Additionally, grant applicants are required to show they have considered four core cybersecurity areas, seven sub-areas and 15 other topics during their planning, a process that is “more of a focus on checking off the boxes,” said Alan Shark, vice president for public sector and executive director of the Public Technology Institute. That exercise is “divorced from how local governments actually operate,” he said during a joint webinar last week with the National Association of State Chief Information Officers (NASCIO).
He said forcing states to “go through hoops” could result in grants not being spent in the right places, as it may make it more difficult for them to get the funding they need from the federal government. And the required governance structure—where each state must form a planning committee to determine how allotted funds are spent and whether shared services should be offered in their stead—may not work in every state, Shark said.
While the planning process is a step in “the right direction,” Shark said every state should be broken into regions, with each under a coordination office that includes local government representation and is overseen by a state’s chief information officer and chief information security officer.
That structure would better account for the differences in how each state operates and “at least set up a mechanism of governance that does not formally exist today,” Shark said, while ensuring money is spent properly at all levels of government.
Shark’s warning comes as state and local cyber spending has increased but is still deemed inadequate given the threats that still exist.

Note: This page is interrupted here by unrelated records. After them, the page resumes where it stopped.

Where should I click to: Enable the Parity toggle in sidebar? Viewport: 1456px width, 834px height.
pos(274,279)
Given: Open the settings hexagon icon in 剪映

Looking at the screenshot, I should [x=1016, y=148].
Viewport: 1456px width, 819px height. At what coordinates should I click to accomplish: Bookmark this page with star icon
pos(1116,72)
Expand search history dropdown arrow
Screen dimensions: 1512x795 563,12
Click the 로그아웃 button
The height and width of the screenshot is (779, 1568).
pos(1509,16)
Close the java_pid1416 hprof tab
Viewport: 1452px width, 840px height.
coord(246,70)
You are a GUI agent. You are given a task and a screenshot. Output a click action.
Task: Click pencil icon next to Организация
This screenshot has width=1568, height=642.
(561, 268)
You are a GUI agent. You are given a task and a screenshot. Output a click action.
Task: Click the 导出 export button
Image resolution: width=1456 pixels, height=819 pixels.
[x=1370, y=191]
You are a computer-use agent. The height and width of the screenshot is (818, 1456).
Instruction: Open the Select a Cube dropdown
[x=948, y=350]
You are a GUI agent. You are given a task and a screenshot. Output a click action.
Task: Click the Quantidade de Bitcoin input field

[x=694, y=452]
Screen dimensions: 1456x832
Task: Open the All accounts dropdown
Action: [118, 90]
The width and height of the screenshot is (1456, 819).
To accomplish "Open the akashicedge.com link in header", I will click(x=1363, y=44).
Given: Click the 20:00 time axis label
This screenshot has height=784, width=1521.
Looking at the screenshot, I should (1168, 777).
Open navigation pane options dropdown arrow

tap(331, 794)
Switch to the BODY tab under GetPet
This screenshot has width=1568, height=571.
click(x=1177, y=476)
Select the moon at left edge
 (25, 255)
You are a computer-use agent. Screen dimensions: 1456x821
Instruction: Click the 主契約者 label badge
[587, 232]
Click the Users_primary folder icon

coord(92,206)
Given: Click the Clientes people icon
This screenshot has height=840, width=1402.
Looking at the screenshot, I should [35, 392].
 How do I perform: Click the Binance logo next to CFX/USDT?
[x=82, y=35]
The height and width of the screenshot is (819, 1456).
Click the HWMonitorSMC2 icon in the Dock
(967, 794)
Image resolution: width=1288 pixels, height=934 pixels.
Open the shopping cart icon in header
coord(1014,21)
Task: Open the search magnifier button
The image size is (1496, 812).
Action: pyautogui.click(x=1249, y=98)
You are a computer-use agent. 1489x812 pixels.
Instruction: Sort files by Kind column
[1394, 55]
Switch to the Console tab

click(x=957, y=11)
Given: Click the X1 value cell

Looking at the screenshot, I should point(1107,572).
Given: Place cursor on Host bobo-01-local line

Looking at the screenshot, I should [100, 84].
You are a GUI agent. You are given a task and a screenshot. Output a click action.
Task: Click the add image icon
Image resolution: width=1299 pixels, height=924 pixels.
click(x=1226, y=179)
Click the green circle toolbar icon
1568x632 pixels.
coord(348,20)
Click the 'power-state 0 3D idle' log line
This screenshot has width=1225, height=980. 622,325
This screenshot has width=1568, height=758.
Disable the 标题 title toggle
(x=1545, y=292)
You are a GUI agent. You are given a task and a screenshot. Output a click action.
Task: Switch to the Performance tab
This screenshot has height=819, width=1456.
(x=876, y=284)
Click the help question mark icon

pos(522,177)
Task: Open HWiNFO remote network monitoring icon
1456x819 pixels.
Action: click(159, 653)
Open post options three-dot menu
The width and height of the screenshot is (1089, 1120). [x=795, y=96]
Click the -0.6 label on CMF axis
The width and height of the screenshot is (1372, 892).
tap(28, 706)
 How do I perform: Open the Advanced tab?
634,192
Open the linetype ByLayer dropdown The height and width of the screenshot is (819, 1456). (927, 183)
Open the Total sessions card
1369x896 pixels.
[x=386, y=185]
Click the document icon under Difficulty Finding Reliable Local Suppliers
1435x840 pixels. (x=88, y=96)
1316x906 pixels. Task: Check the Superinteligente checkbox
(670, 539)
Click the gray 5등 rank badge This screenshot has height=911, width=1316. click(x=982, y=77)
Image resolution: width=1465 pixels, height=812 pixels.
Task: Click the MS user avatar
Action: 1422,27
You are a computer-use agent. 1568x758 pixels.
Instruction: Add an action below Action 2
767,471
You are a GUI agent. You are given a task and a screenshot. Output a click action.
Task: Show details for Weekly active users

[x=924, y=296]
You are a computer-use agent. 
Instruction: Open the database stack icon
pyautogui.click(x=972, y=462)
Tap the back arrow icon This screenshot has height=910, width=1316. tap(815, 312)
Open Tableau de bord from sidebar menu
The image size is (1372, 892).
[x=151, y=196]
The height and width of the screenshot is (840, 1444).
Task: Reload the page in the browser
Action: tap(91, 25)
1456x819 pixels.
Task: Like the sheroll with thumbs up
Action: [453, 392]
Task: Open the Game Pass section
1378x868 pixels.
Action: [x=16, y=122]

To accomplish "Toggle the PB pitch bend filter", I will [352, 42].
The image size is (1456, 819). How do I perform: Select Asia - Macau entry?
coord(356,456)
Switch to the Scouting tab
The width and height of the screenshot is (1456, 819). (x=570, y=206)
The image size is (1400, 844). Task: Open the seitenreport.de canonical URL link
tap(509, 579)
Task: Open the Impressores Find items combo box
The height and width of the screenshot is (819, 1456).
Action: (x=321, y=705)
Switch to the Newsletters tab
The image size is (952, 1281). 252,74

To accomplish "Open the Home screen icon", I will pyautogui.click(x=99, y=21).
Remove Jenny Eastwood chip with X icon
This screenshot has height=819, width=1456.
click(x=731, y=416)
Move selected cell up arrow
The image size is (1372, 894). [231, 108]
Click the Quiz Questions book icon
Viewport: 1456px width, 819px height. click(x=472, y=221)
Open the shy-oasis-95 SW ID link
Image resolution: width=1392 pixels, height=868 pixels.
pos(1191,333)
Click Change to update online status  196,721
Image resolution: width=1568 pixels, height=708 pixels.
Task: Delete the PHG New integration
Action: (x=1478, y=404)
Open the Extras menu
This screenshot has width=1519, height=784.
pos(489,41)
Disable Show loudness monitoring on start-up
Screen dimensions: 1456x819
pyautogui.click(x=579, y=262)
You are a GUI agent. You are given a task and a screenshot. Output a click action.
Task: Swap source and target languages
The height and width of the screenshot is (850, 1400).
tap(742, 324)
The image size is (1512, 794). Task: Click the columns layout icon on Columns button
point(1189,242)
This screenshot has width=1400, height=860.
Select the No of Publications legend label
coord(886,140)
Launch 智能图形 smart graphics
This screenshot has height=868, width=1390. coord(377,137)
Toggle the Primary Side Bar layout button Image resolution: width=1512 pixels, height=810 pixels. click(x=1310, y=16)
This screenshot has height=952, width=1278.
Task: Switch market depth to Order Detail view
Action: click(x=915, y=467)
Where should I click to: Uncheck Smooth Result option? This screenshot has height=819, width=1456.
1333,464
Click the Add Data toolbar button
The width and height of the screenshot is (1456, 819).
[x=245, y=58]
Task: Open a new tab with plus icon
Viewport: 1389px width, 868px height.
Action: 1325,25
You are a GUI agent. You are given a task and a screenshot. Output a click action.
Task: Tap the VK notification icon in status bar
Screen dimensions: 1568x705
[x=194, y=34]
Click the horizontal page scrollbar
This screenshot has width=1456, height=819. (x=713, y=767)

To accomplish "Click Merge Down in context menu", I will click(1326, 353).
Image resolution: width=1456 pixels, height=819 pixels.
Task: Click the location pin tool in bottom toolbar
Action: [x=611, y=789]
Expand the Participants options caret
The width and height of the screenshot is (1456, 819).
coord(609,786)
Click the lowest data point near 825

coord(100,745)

“Unless we have those [governance] structures, we're going to be going back asking for more money,” Shark continued. “And I'm afraid too many are going to be totally left out.”
Others on the webinar warned that states should keep their focus on evaluating their needs and make intelligent investments when they receive grant funding. Doug Robinson, NASCIO’s executive director, said that strategy should be part of the planning process but could get forgotten once states see their coffers grow with grant funding.
“The states and the locals really need to focus on assessing their environment before they start buying bright, shiny objects,” Robinson said. “So that's my concern with the grants; [they] need an assessment program to assess the risk, do that risk assessment, document the risk and say, ‘This is how we're going to invest in the future,’ rather than simply buying technology.”
Robinson said governments are “months away from real dollars being on the streets” through this grant program and that he expects most states to use a “hybrid approach” of cash and shared services to distribute those funds.